▸ **Task to complete**
Render the lines as a Markdown table with the columns Row and Line, starting at the line containing "Click the base" and ending at the end of the records. Number each row, skip blank lines, and leave the pictures out.

>> Begin

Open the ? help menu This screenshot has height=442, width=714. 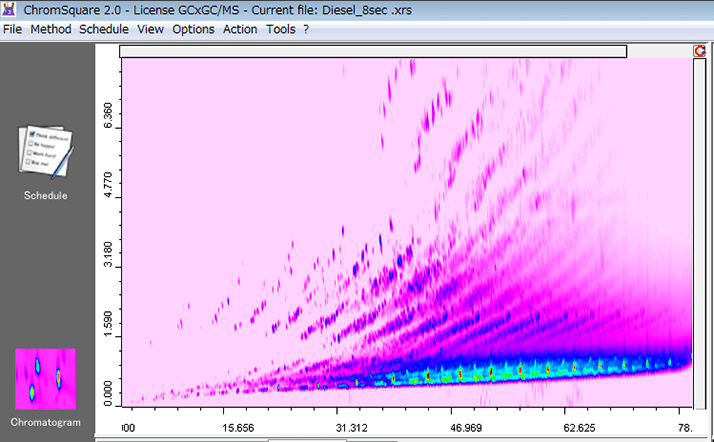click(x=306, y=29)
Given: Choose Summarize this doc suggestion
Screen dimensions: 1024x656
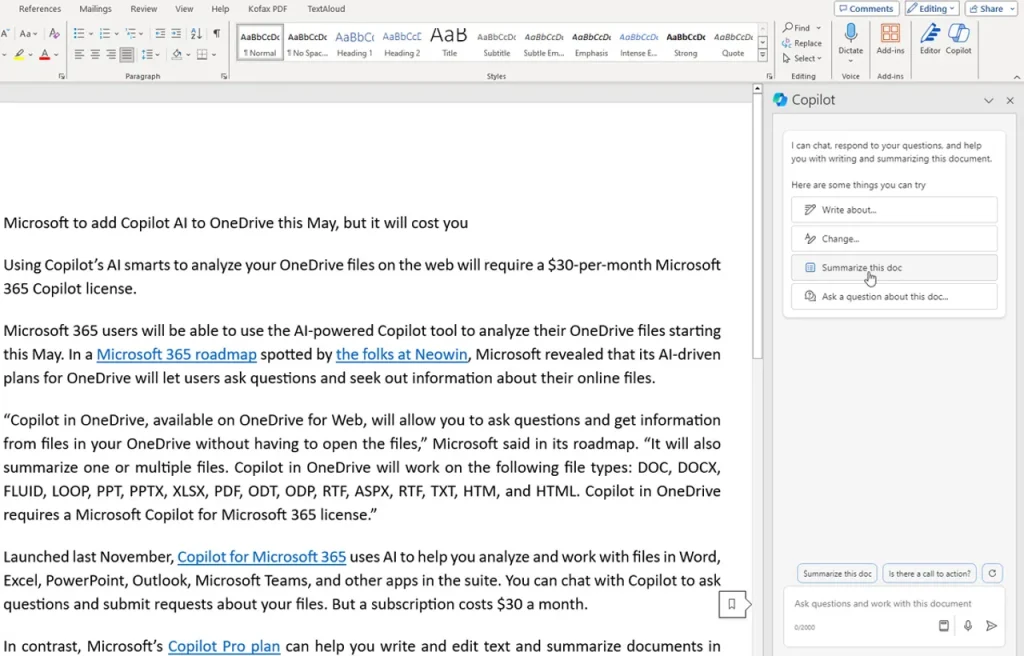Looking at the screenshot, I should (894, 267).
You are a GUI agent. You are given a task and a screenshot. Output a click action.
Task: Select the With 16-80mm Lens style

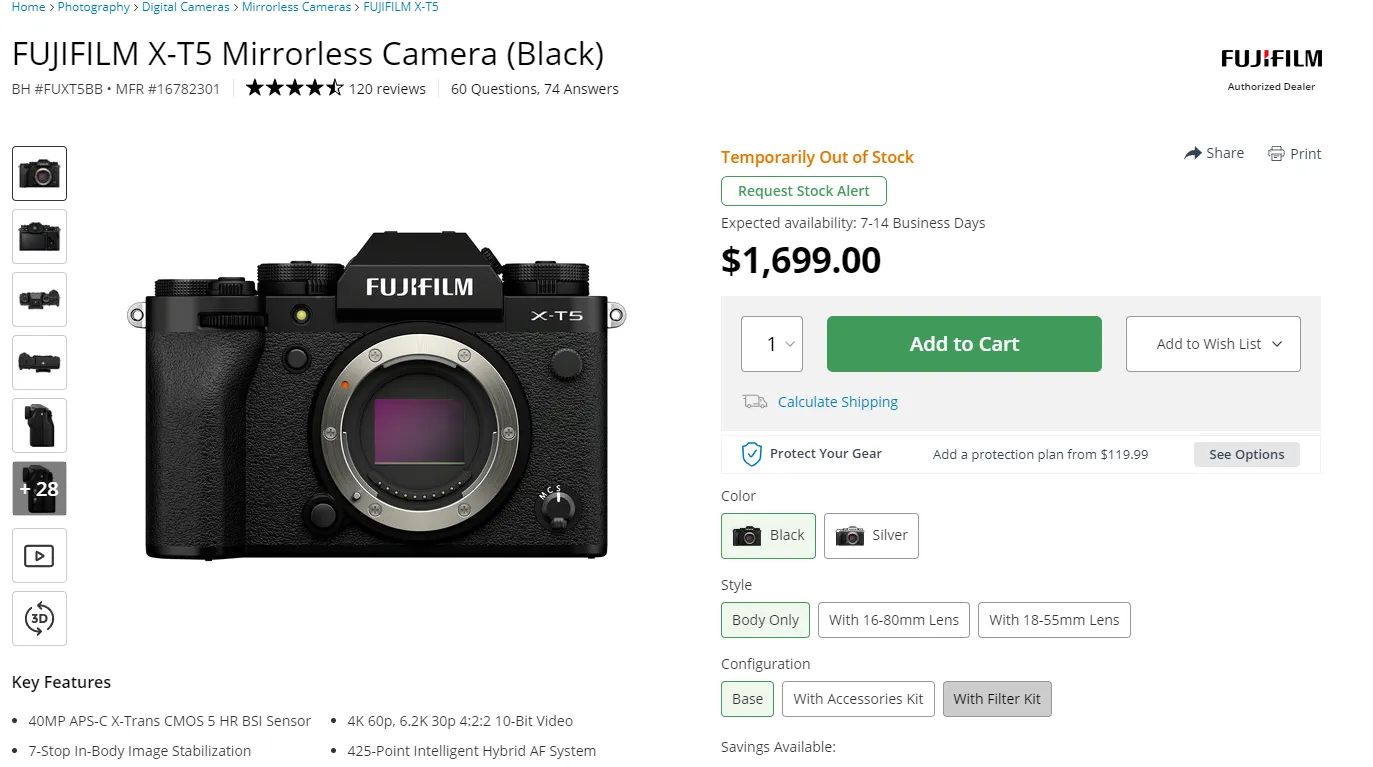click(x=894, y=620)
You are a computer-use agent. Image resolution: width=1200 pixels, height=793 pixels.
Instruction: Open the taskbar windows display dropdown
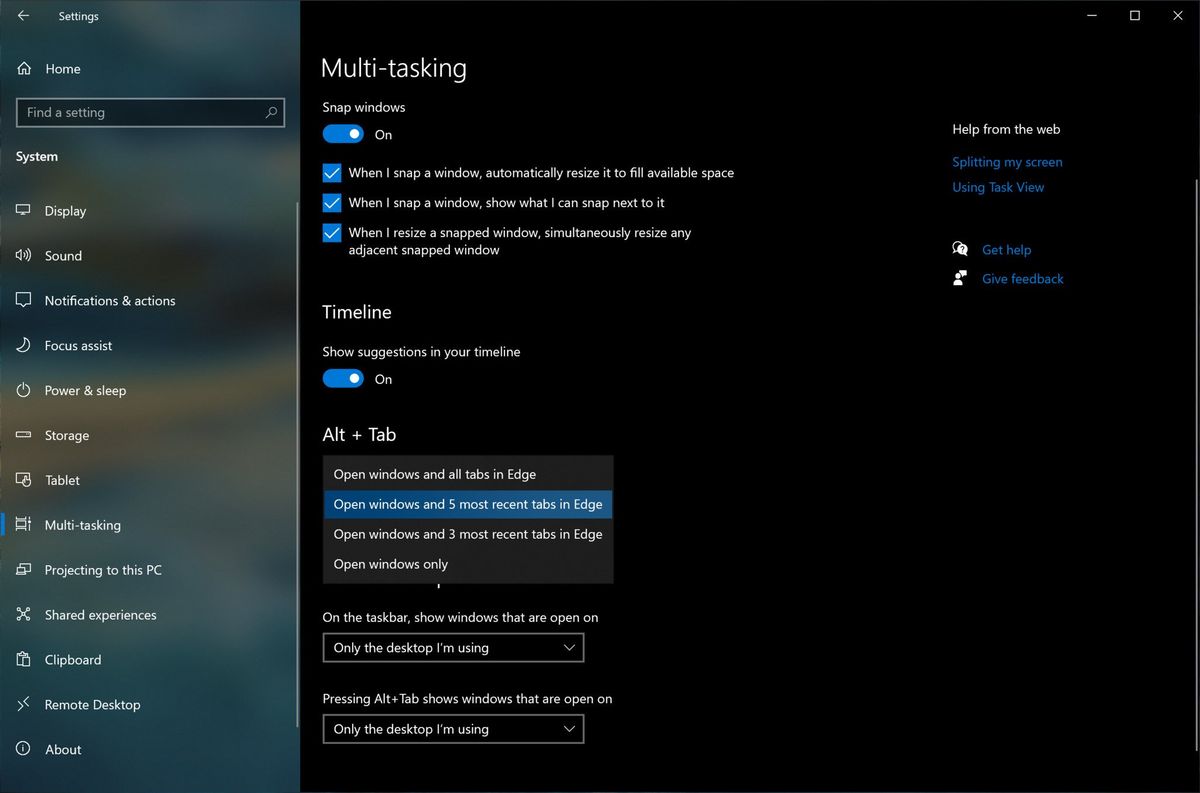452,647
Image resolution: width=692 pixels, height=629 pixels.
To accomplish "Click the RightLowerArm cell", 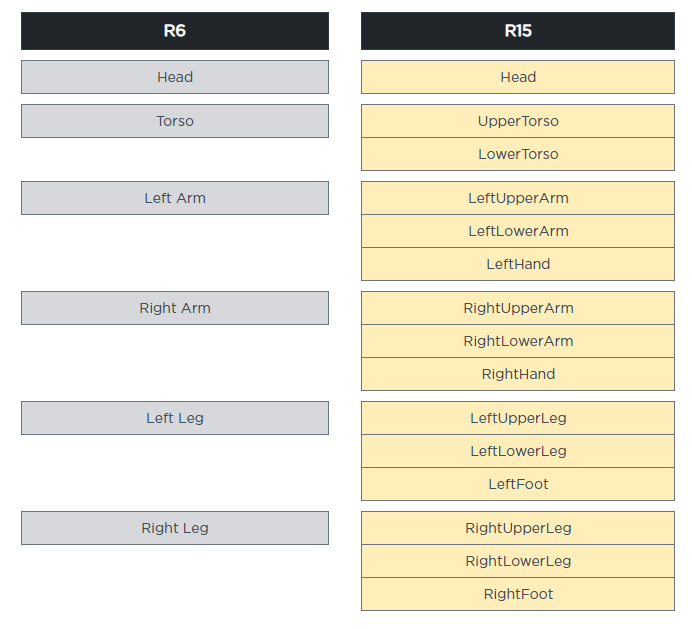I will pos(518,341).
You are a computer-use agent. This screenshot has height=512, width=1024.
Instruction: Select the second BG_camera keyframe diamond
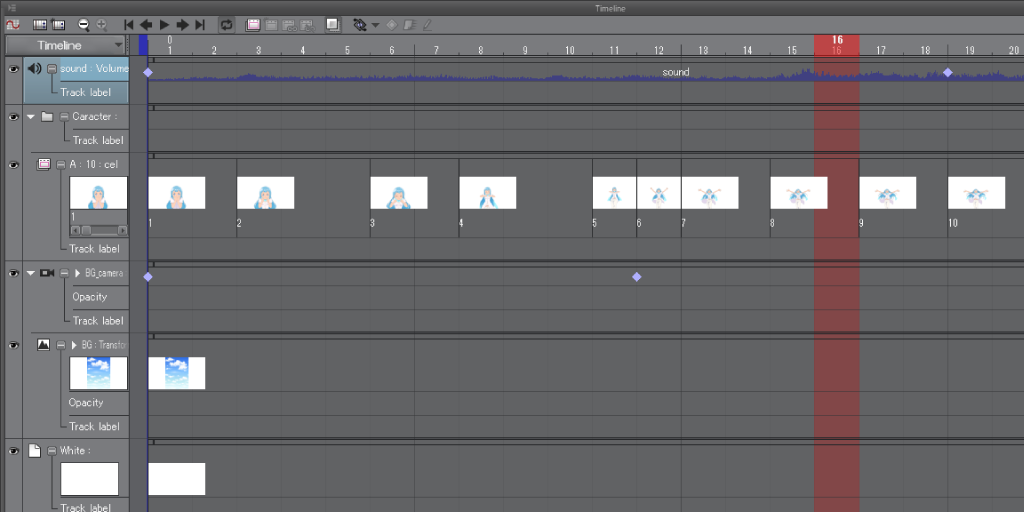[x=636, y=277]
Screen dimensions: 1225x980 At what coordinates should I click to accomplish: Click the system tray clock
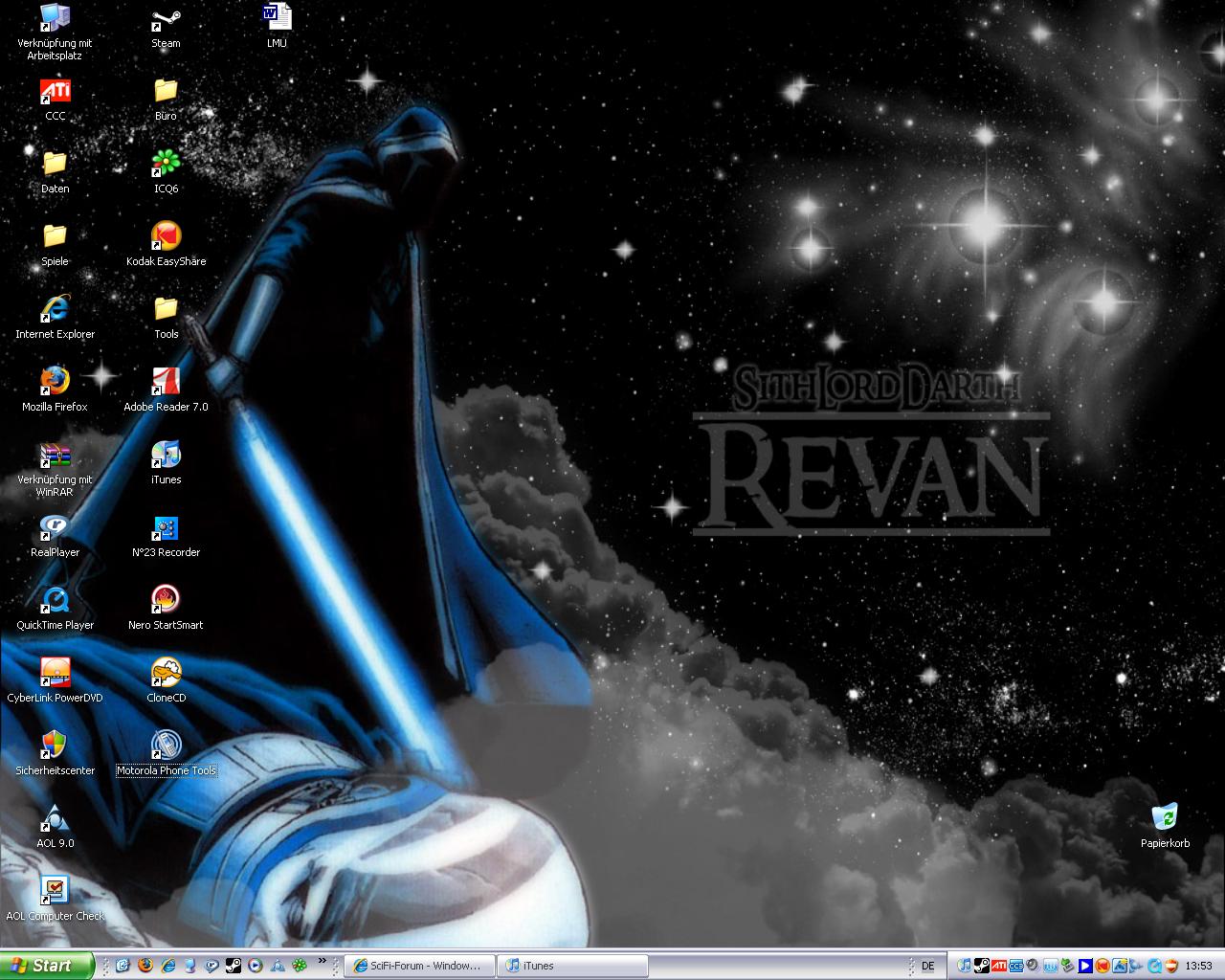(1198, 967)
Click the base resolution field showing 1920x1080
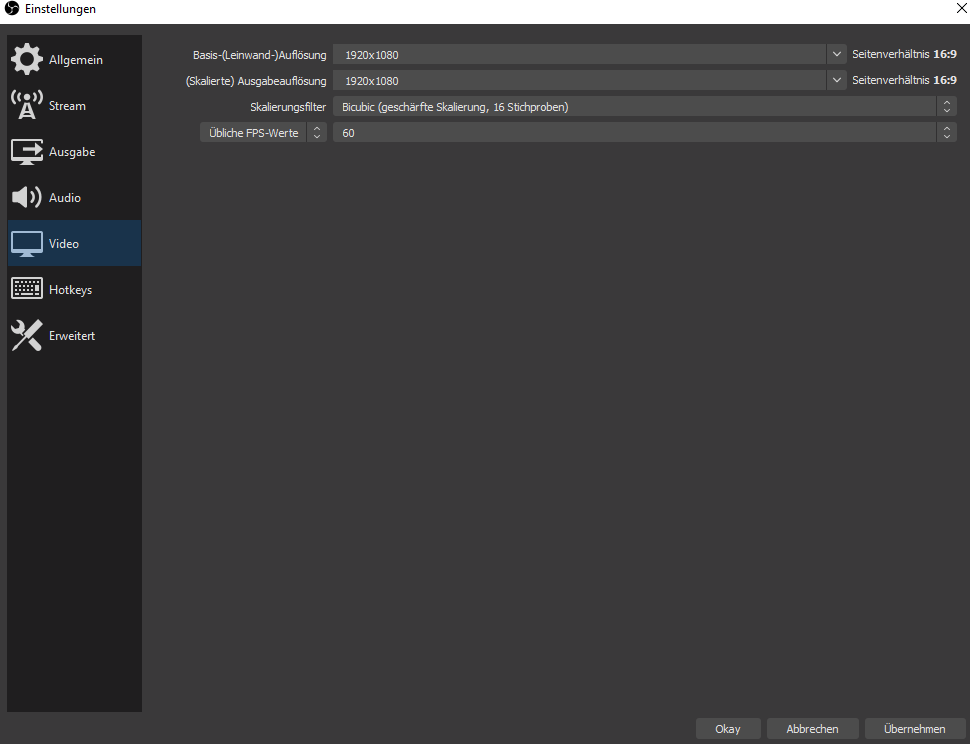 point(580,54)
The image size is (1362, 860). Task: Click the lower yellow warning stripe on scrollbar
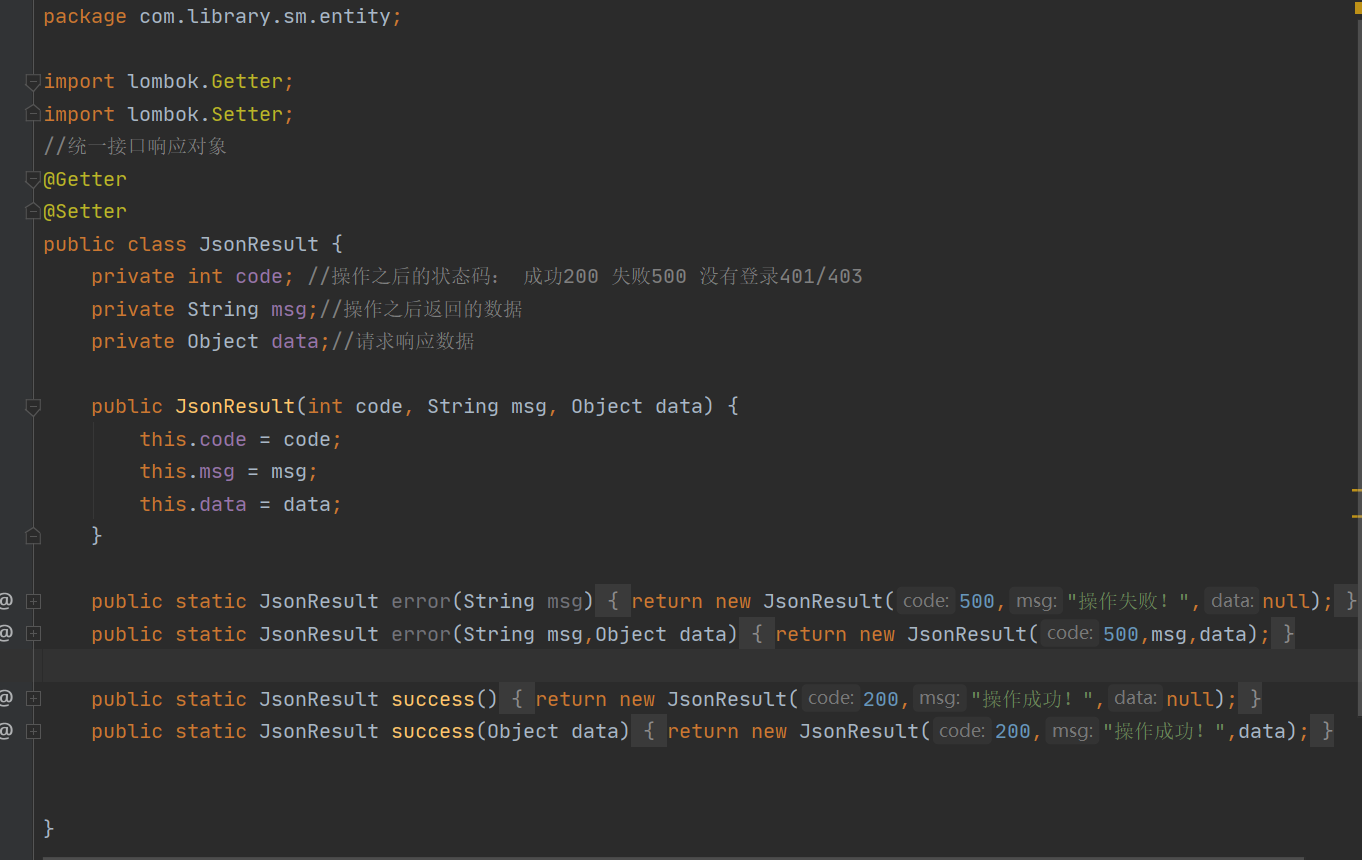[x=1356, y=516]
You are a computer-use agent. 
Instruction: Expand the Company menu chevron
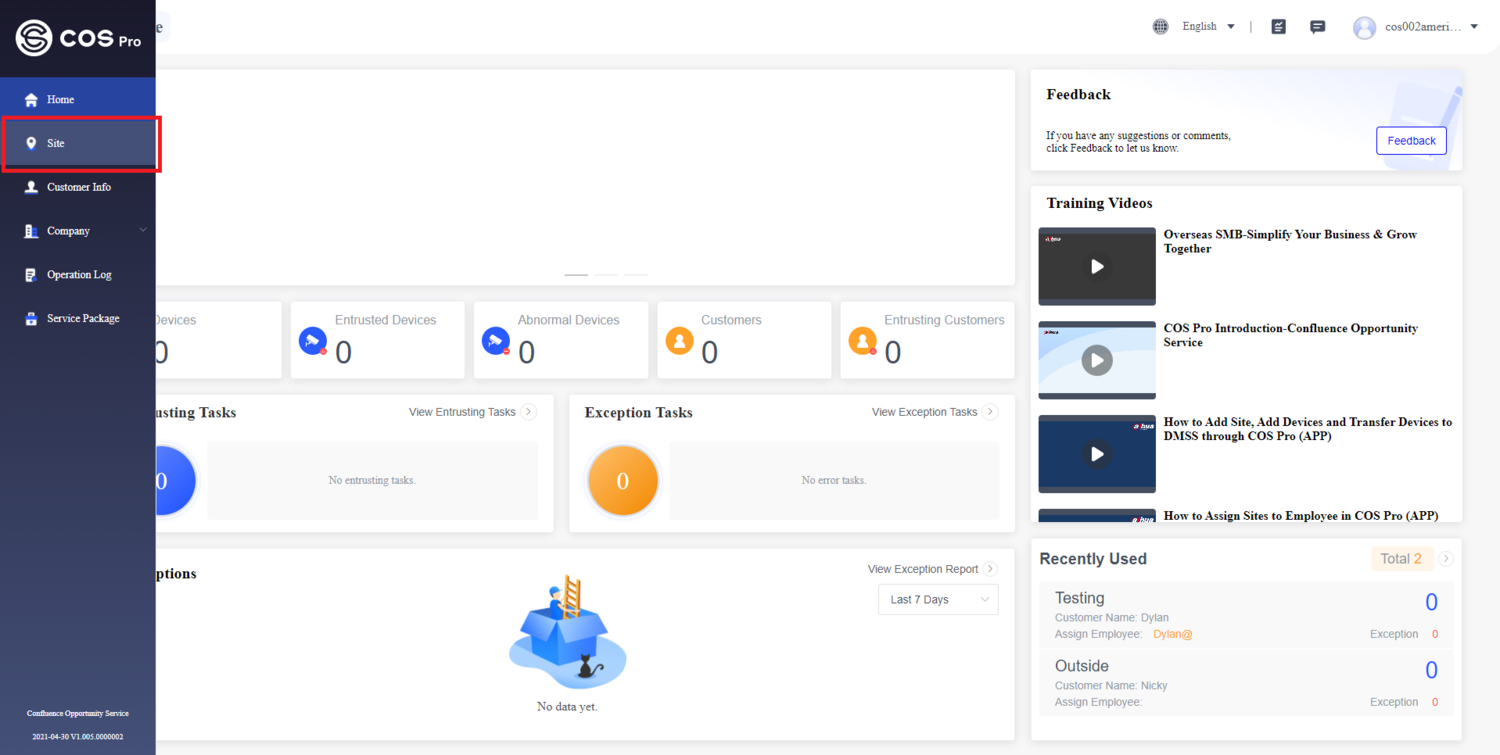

>> End

▸ **Exercise answer**
| Row | Line |
|---|---|
| 1 | Click the base resolution field showing 1920x1080 |
| 2 |  point(580,54) |
| 3 | The image size is (1362, 860). Task: Click the lower yellow warning stripe on scrollbar |
| 4 | [x=1356, y=516] |
| 5 | You are a computer-use agent.  |
| 6 | Instruction: Expand the Company menu chevron |